Pixel coordinate grounding data:
****************
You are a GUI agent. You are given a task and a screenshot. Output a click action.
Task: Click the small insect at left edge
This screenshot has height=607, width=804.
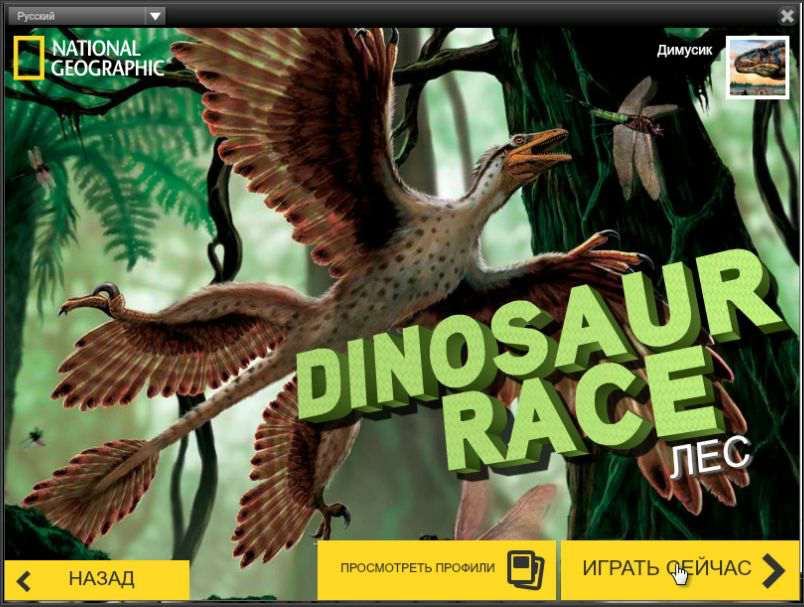(40, 165)
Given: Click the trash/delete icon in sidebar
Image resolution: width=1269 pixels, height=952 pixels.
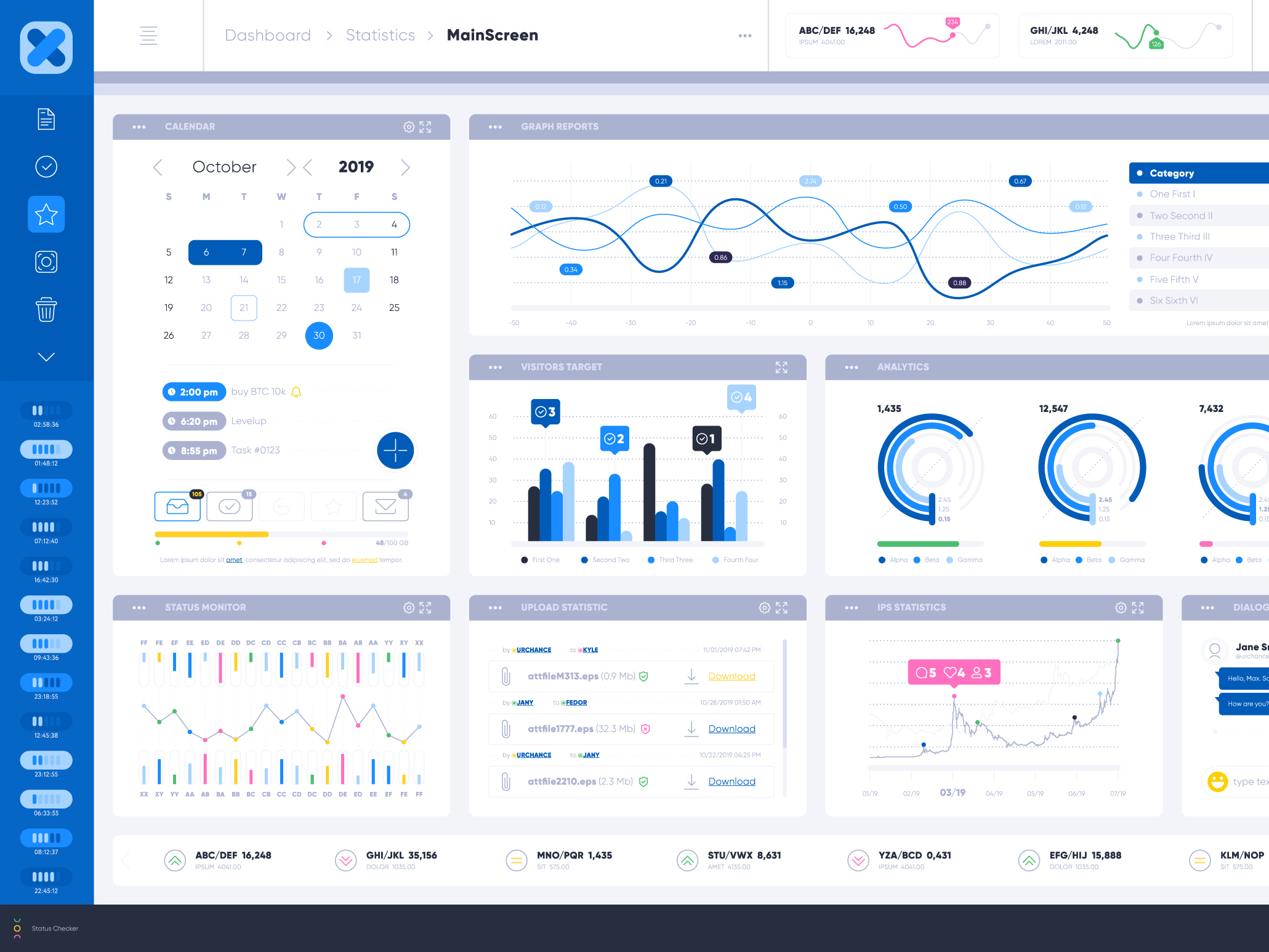Looking at the screenshot, I should (x=47, y=310).
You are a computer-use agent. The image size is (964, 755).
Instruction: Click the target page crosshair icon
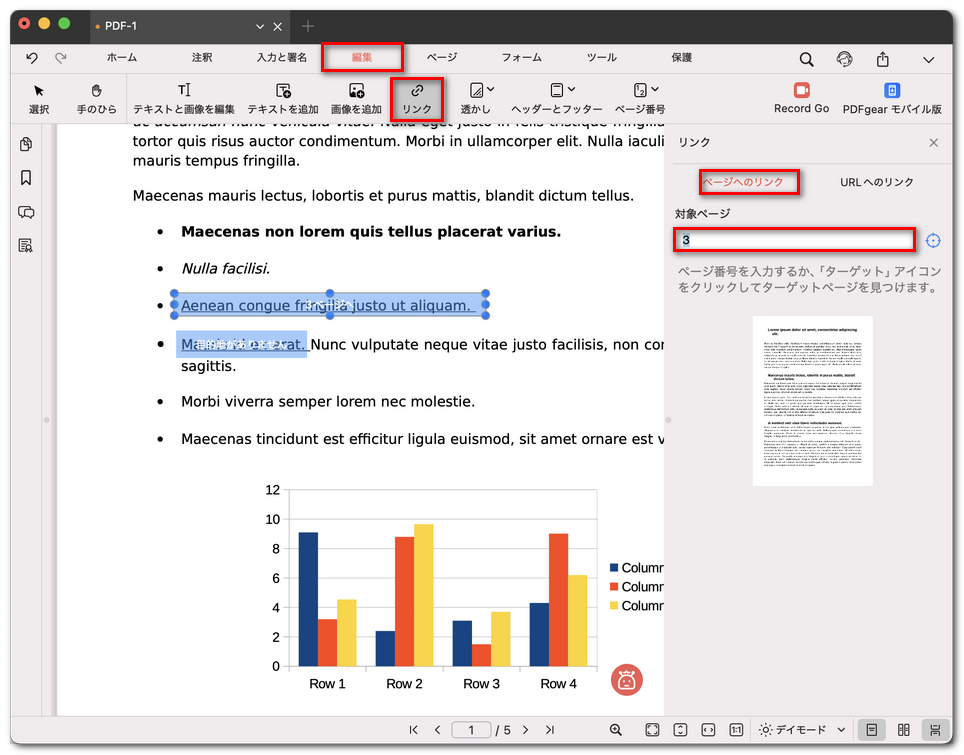click(933, 240)
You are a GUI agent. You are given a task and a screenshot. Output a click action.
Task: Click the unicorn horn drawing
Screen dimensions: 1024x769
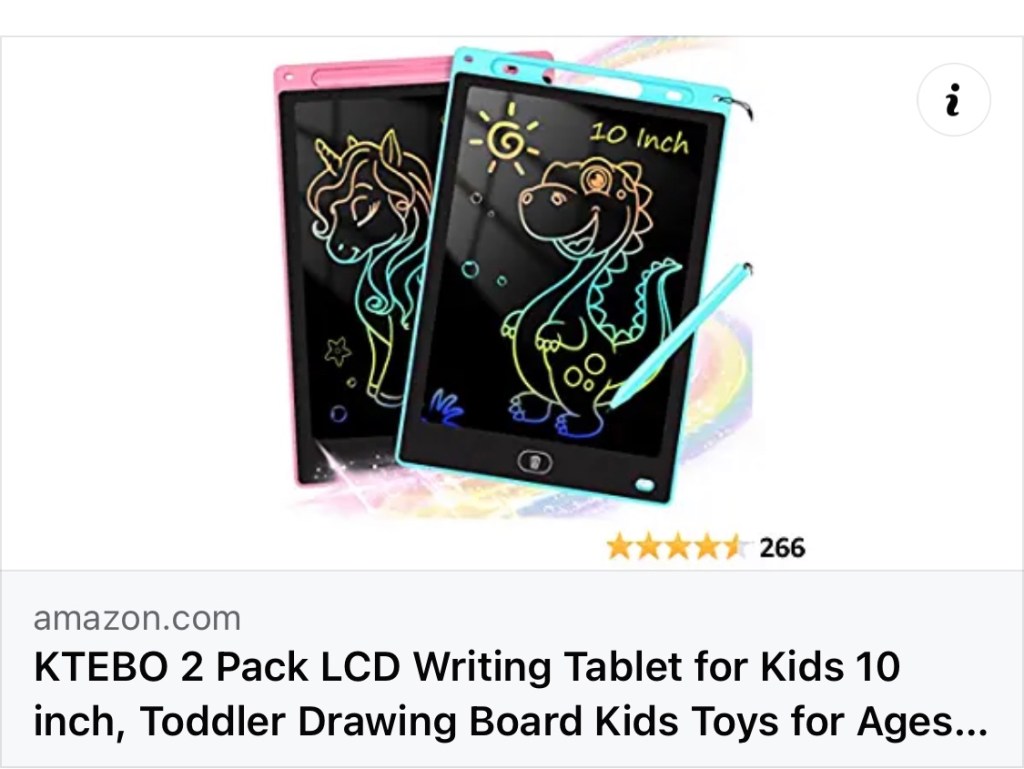point(325,155)
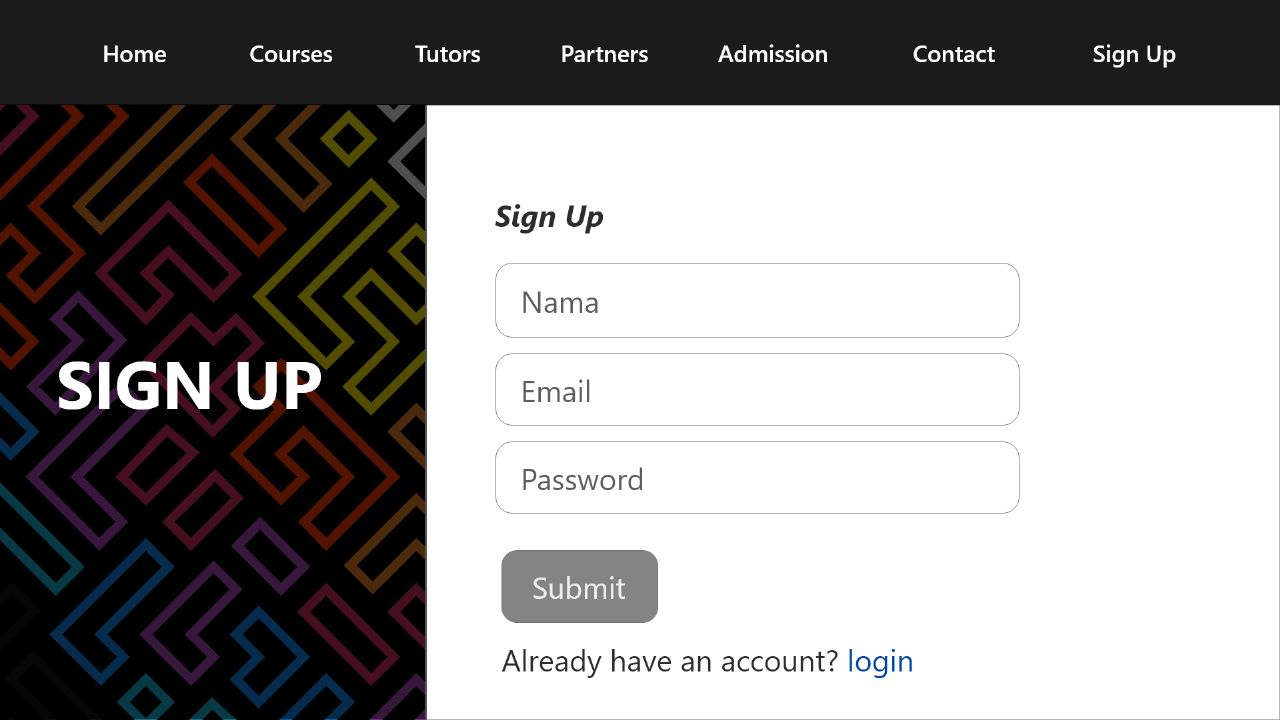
****************
#### Try it:
In the answer, the data should reappear exactly, with no pictures.

#### Response for this exercise:
You are a GUI agent. You are given a task and a screenshot. Output a click action.
Task: Click the small insect at left edge
This screenshot has height=607, width=804.
(40, 165)
Given: Click the trash/delete icon in sidebar
Image resolution: width=1269 pixels, height=952 pixels.
Looking at the screenshot, I should (x=47, y=310).
You are a computer-use agent. The image size is (964, 755).
Instruction: Click the target page crosshair icon
click(933, 240)
You are a GUI agent. You are given a task and a screenshot. Output a click action.
Task: Click the unicorn horn drawing
Screen dimensions: 1024x769
point(325,155)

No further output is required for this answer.